Soccer Analytics Capstone Template

Project (Trilemma Foundation): “Delivering Elite European Football (Soccer) Analytics”

Project Overview

This project aims to build an MIT-licensed, open-source pipeline that ingests public match event data and produces interactive player/team analytics dashboards. The goal is to create actionable insights (e.g., possession chains, xG flow, pressure heatmaps) from raw event data.

Important

License Notice: The code in this repository is licensed under MIT. However, the data sources (StatsBomb and Polymarket) are not covered by the MIT license and have their own licensing terms. See the Data Licensing section below.

Project Guidelines

This template provides a foundation, but the direction of your analysis is up to you.

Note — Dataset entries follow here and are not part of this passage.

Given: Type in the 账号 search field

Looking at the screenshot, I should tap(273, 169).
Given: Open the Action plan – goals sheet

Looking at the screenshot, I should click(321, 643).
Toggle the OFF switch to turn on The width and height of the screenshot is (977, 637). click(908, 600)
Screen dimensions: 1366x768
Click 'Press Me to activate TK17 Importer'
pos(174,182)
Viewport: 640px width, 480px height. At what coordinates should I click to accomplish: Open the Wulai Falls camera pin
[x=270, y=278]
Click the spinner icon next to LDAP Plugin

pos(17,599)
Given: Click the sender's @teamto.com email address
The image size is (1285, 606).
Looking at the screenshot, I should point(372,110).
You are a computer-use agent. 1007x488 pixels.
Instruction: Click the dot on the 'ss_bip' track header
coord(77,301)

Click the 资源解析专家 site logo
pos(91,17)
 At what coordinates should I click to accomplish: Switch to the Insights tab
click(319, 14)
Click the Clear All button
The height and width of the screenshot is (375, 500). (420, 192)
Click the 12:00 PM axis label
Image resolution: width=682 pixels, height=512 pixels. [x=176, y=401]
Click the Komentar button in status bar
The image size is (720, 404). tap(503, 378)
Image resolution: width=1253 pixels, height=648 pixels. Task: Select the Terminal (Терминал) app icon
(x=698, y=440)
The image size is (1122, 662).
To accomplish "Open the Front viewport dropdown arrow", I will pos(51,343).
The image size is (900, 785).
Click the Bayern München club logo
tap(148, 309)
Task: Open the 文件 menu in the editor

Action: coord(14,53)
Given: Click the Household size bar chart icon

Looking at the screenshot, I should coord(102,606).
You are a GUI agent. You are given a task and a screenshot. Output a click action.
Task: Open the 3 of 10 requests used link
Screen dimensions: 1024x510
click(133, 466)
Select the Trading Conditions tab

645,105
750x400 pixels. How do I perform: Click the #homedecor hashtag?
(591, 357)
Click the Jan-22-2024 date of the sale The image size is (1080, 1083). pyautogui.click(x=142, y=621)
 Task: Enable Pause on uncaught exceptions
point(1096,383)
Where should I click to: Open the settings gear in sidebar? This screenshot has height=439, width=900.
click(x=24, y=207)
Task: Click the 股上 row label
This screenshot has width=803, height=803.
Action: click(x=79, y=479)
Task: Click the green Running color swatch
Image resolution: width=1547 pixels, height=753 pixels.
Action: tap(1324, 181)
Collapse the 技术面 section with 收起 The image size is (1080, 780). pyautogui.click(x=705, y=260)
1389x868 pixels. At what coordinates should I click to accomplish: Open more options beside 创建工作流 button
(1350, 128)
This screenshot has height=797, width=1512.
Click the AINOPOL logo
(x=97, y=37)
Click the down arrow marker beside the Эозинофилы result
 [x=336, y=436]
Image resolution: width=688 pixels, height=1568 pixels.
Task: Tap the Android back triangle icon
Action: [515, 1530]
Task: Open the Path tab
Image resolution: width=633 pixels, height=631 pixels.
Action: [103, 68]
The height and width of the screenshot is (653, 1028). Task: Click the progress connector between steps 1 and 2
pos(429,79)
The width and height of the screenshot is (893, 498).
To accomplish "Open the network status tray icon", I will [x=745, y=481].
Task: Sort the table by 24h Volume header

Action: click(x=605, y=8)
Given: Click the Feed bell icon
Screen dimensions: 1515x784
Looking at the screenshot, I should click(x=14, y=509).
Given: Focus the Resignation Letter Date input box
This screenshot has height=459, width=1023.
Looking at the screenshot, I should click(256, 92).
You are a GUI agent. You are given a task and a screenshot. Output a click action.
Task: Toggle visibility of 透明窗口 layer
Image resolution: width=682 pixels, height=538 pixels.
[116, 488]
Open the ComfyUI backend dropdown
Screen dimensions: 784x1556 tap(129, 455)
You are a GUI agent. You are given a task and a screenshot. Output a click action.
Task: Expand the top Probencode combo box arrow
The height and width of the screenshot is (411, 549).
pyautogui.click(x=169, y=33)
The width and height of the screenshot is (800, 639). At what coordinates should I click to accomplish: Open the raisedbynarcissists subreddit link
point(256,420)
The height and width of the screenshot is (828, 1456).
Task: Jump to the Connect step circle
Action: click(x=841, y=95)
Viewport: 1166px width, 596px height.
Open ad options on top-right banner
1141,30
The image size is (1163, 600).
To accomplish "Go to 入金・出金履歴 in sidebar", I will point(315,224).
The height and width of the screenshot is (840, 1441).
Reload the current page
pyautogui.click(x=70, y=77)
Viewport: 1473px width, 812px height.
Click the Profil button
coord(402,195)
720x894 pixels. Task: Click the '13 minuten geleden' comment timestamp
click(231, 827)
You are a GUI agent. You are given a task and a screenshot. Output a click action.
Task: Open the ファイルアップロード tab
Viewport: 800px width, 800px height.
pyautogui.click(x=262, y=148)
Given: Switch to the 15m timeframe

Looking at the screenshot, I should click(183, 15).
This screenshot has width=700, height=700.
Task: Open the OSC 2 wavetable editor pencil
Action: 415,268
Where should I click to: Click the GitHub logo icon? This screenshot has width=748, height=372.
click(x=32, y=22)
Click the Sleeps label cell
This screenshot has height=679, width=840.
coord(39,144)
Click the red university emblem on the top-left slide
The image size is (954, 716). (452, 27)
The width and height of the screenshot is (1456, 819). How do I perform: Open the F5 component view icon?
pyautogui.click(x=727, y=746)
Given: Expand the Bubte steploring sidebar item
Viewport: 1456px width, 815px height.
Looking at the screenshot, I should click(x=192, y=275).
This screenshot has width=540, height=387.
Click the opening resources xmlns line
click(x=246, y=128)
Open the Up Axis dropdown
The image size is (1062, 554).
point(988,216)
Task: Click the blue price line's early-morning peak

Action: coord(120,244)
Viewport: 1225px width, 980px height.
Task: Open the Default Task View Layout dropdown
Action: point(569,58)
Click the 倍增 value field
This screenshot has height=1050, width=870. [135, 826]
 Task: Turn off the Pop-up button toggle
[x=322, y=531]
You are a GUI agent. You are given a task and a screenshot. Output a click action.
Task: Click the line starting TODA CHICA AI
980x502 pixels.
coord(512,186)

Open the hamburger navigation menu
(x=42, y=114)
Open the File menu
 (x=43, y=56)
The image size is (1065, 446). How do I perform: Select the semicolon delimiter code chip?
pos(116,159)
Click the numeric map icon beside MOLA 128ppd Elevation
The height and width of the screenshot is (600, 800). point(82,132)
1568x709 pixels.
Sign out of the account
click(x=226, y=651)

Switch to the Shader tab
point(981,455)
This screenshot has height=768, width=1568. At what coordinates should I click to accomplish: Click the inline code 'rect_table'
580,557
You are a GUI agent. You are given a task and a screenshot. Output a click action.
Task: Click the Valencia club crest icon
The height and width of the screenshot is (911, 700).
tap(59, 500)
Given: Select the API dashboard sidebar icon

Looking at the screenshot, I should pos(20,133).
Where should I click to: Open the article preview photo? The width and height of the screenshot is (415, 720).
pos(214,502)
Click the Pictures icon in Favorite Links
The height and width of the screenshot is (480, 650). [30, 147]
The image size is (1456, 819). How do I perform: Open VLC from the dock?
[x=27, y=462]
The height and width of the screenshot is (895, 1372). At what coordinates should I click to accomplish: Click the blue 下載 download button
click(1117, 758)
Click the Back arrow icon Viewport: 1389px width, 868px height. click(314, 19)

Below are some areas to focus on as you build your pipeline:

Data Processing: You'll need a way to ingest and version match event data (e.g., StatsBomb). Note that IDs are currently NOT normalized across datasets (e.g., StatsBomb team IDs do not currently map to Polymarket market slugs). A critical early task is creating those mapping layers to join betting interest with match events.
Feature Engineering: Consider how to segment the game. breaking matches into possessions or chains is a common approach. Think about what derived features (carries, pressure, zones of control) might be predictive or descriptive.
Identity Resolution: Real-world data is messy. You may need to resolve player identities across different providers (e.g., mapping Transfermarkt IDs to match data) or handle player transfers and loans.
Metrics & Analytics: Explore computing standard advanced metrics like xG, xThreat, or Field Tilt. Storing these efficiently (e.g., in DuckDB or Postgres) will make analysis much faster.
Evaluation: How do you know your model is good? Consider comparing your meaningful metrics against published benchmarks or using them to identify outliers.
Visualization: Analytics needs to be communicated. A static React + Leaflet site is a great way to host interactive visualizations without heavy backend infrastructure.
Performance: Keep an eye on efficiency. Documenting the runtime and memory usage of your pipeline helps ensure it can run on standard hardware.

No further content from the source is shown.